RECORD SET —
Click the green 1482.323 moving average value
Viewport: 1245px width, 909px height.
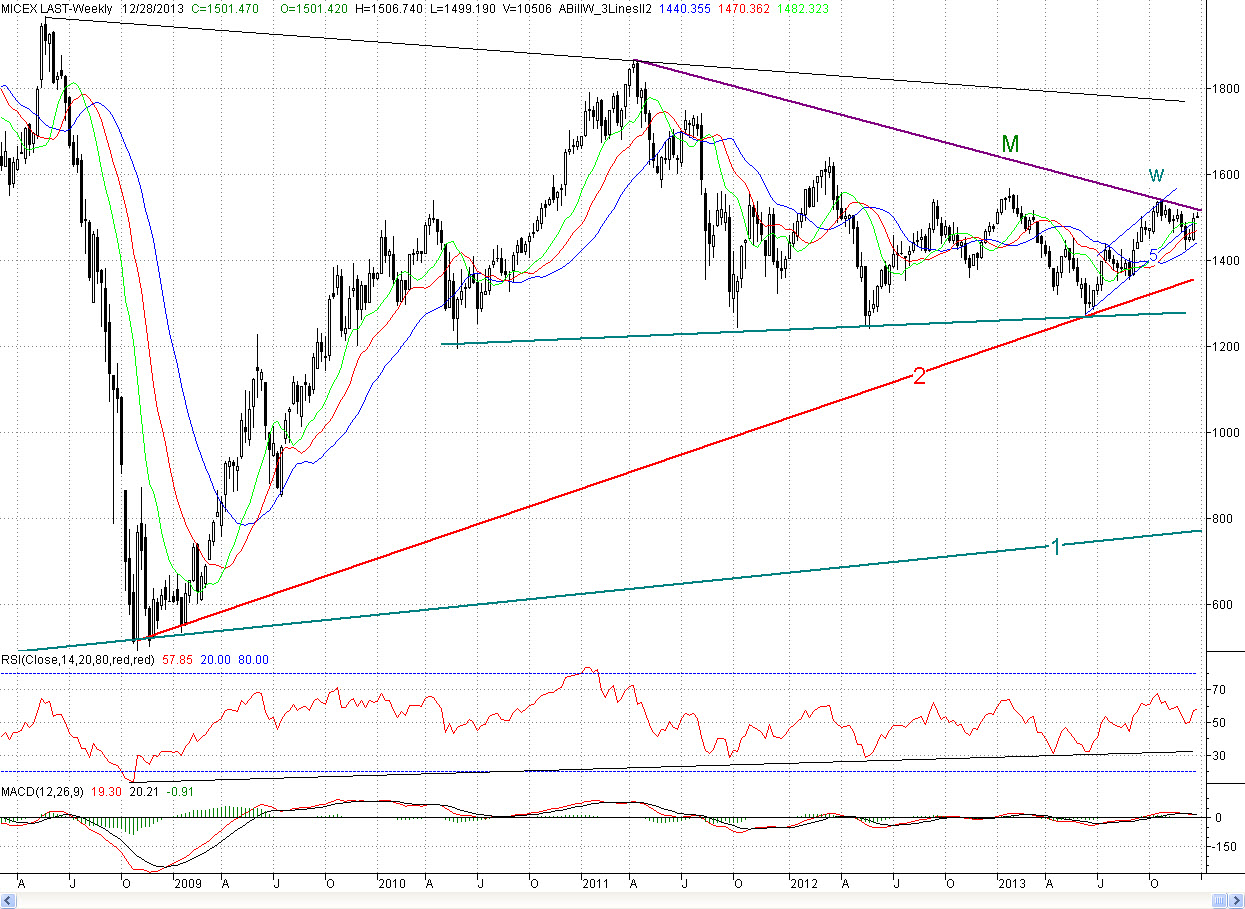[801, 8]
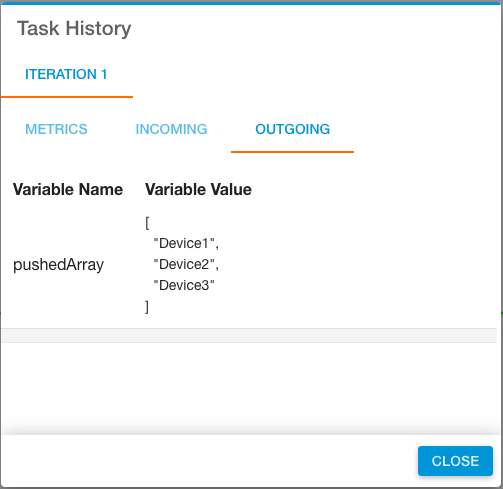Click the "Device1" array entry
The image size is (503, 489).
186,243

GIVEN EXERCISE — Swap "green" for "blue" throughout the material and reproduce it with every other word unchanged. Leave the pictures out.

WRITTEN ANSWER —
Click the blue 1482.323 moving average value
Viewport: 1245px width, 909px height.
[801, 8]
Click the "Device1" array entry
The image size is (503, 489).
186,243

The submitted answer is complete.